─── EXERCISE DATA ───

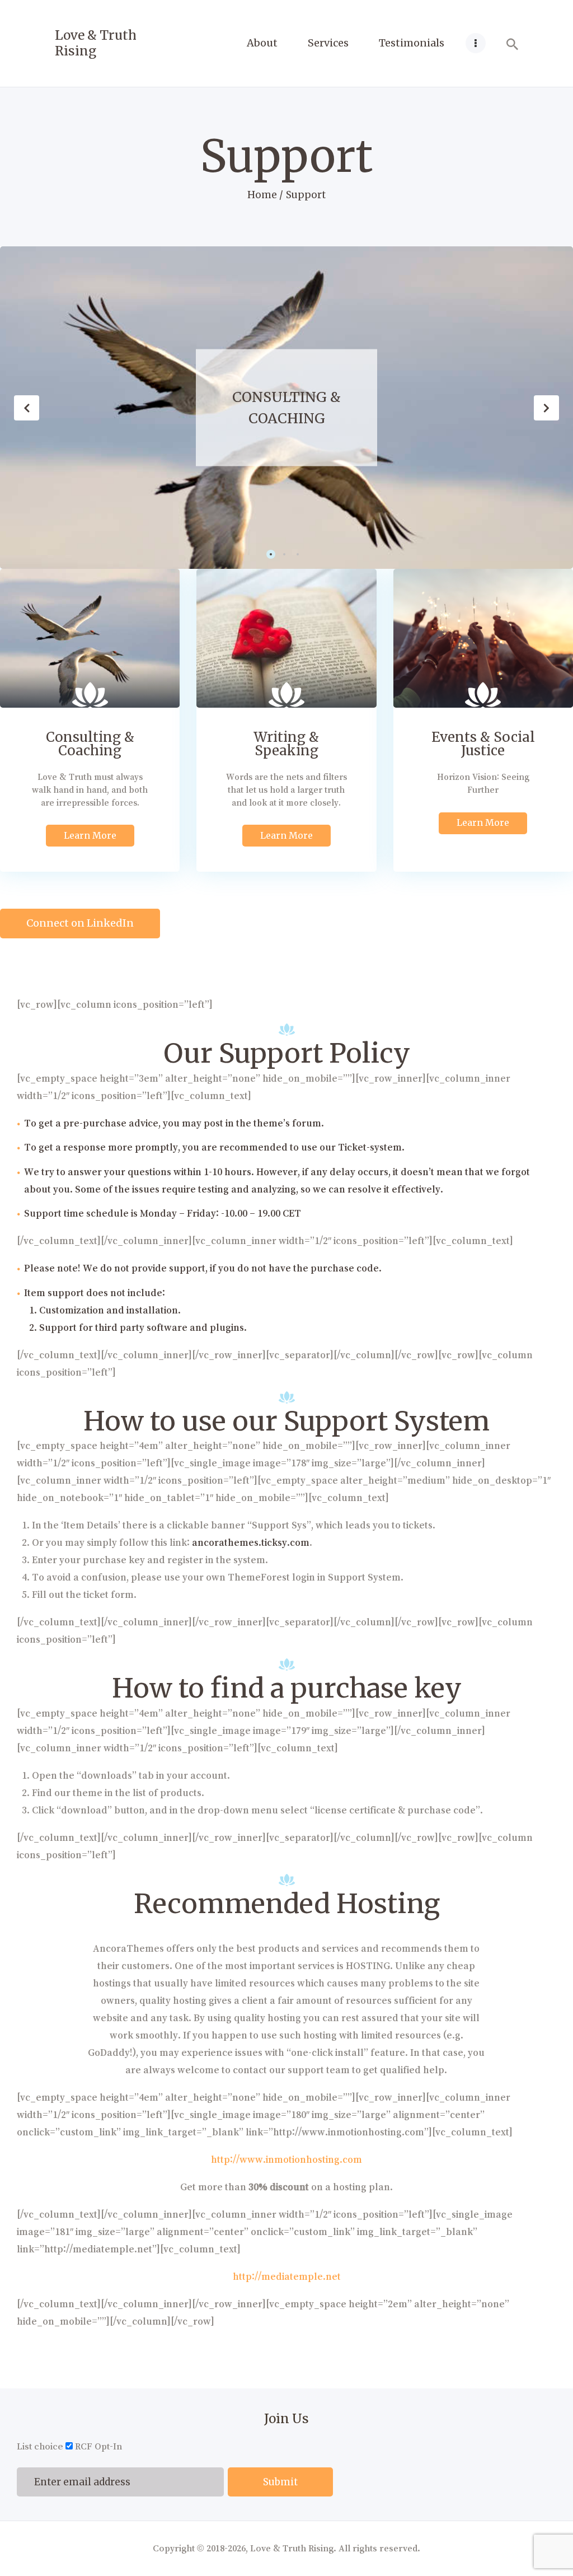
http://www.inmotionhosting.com (286, 2159)
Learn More (90, 835)
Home (262, 195)
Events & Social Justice (483, 744)
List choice (40, 2446)
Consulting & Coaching (90, 744)
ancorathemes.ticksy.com (250, 1542)
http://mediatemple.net (287, 2276)
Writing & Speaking (287, 407)
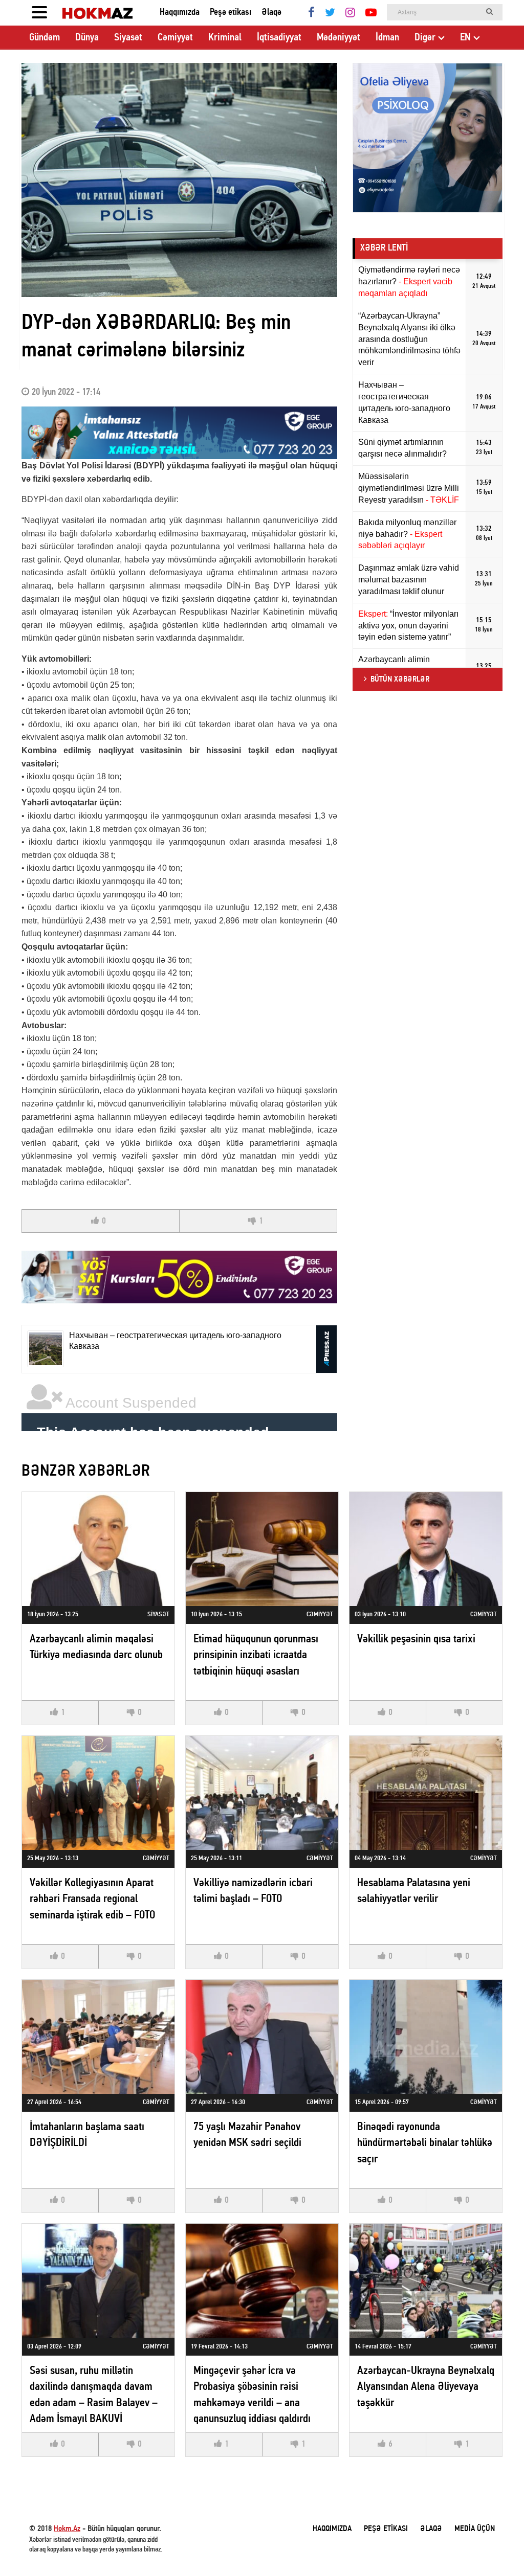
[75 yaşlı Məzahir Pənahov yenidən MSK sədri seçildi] (262, 2037)
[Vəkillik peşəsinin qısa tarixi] (426, 1549)
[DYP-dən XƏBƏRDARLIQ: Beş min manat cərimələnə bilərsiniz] (179, 180)
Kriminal (225, 38)
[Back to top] (495, 2547)
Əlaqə (271, 12)
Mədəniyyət (338, 38)
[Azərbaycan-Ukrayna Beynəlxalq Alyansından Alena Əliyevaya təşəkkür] (426, 2281)
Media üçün (474, 2529)
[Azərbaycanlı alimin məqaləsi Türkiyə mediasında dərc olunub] (98, 1549)
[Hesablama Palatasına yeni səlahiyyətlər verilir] (426, 1793)
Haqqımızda (180, 12)
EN (465, 38)
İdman (387, 38)
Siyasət (128, 38)
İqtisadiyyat (279, 38)
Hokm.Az (67, 2529)
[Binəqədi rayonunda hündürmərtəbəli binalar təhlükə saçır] (426, 2037)
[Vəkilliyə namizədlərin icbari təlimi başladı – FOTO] (262, 1793)
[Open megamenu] (39, 13)
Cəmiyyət (175, 38)
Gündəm (44, 38)
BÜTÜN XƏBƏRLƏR (399, 679)
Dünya (87, 38)
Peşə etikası (230, 12)
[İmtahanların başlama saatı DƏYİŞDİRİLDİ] (98, 2037)
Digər (424, 38)
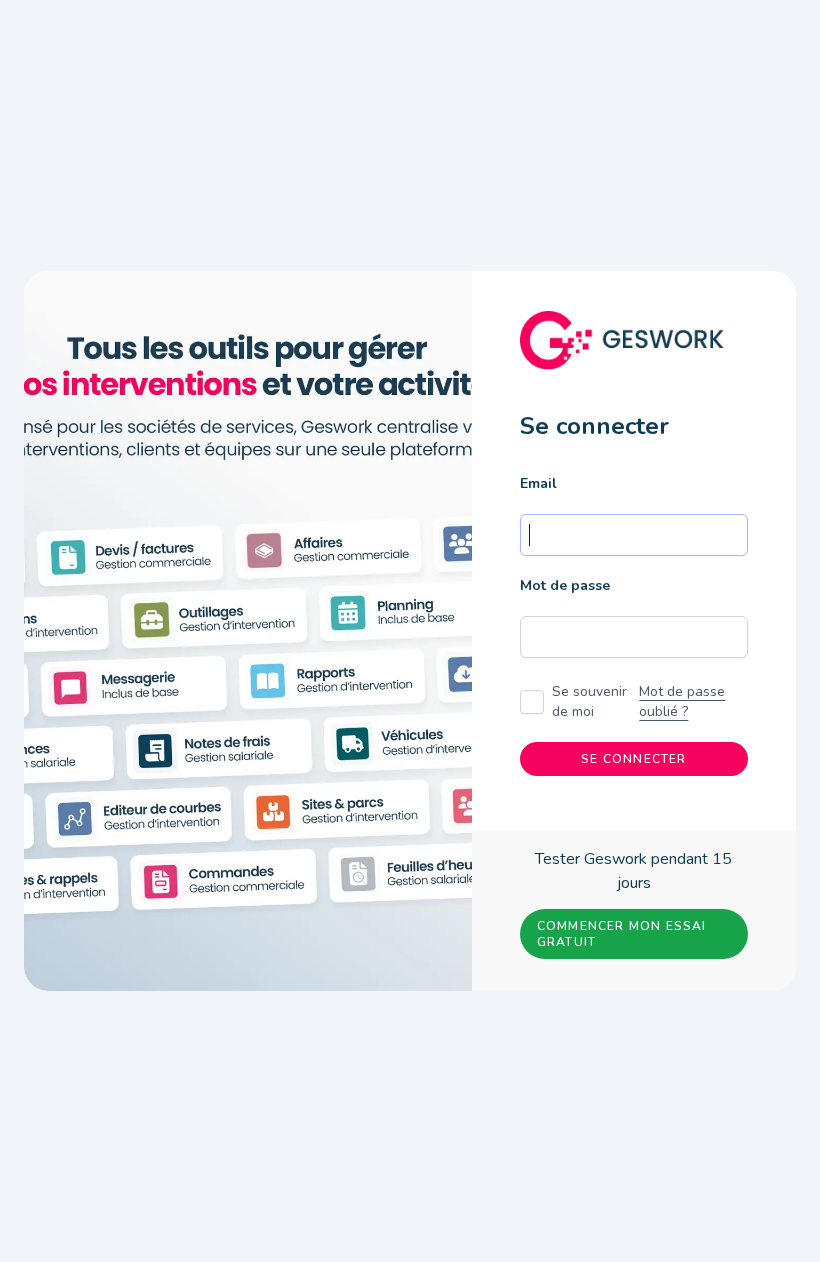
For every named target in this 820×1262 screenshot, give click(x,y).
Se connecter (633, 759)
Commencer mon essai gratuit (622, 934)
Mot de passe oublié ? (682, 701)
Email (538, 483)
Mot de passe (565, 585)
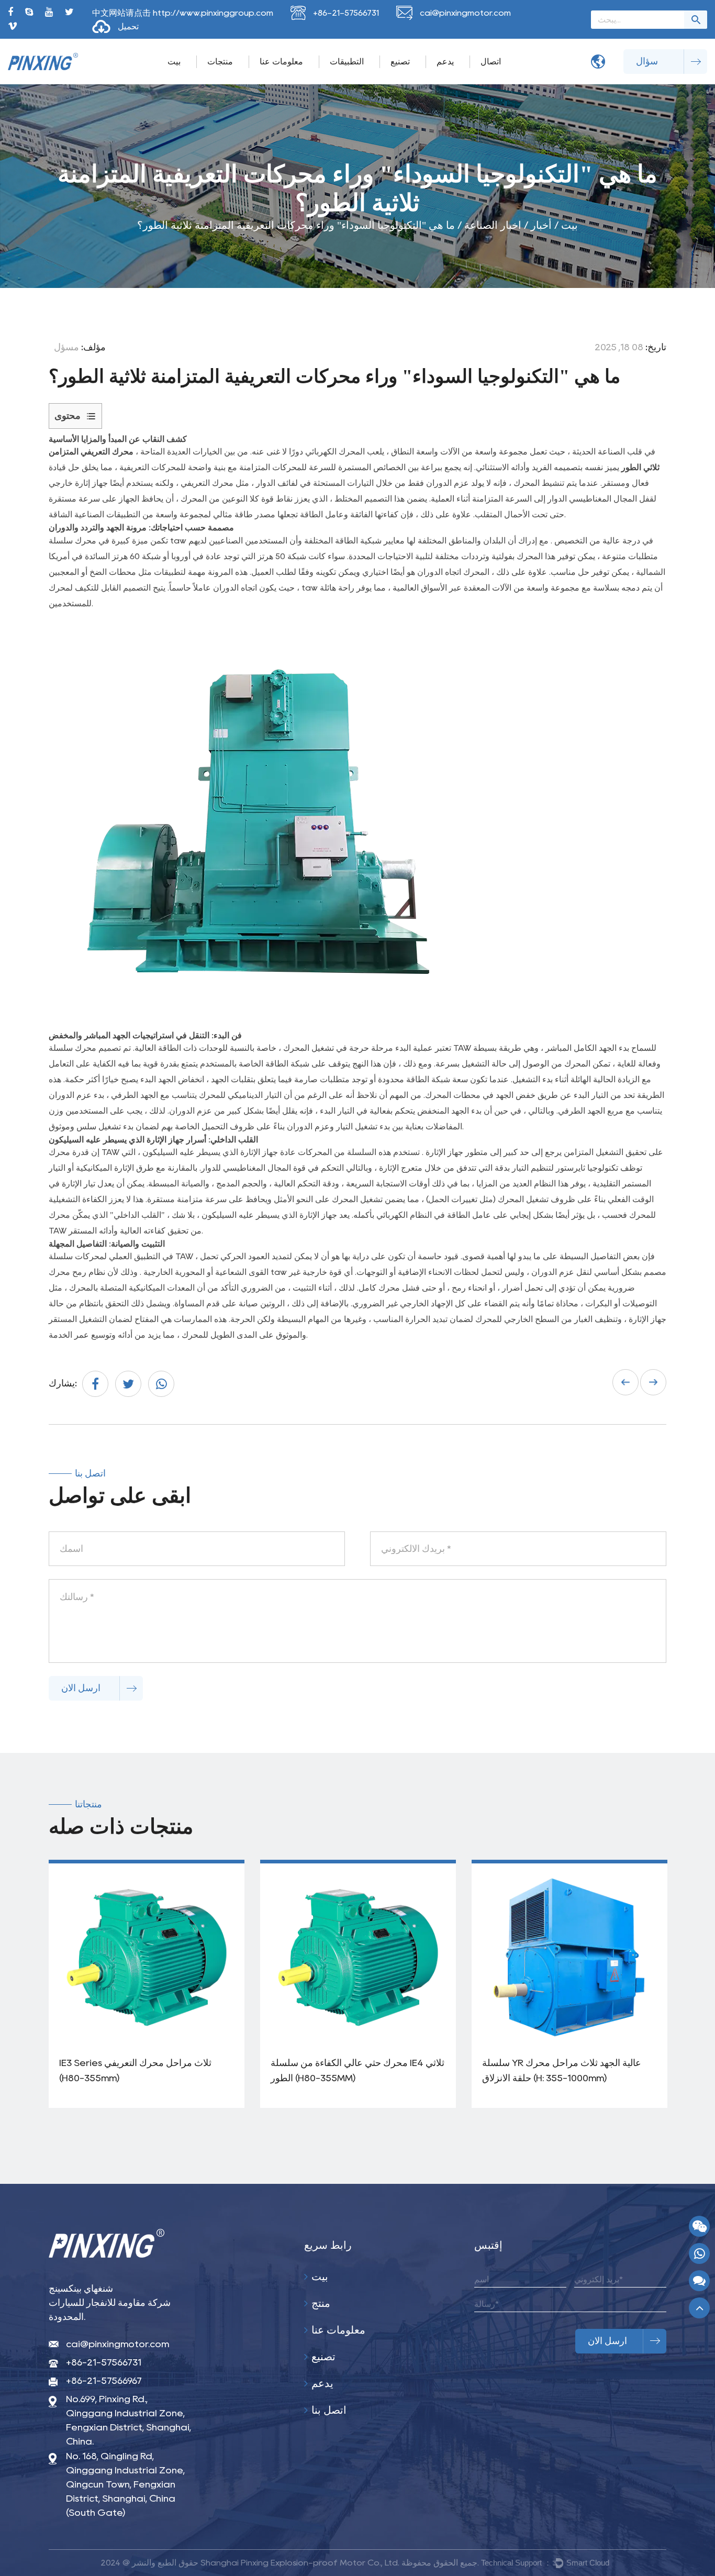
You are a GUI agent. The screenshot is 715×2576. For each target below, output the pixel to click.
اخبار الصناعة (492, 225)
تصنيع (400, 61)
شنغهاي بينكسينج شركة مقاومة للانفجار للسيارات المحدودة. (110, 2302)
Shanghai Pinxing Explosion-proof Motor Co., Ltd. (299, 2563)
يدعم (445, 61)
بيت (174, 61)
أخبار (541, 225)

───

WHAT IS NEEDED: Go over the entries above and tally the lines holding "click"; please answer with the number alone.

EXPECTED ANSWER: 2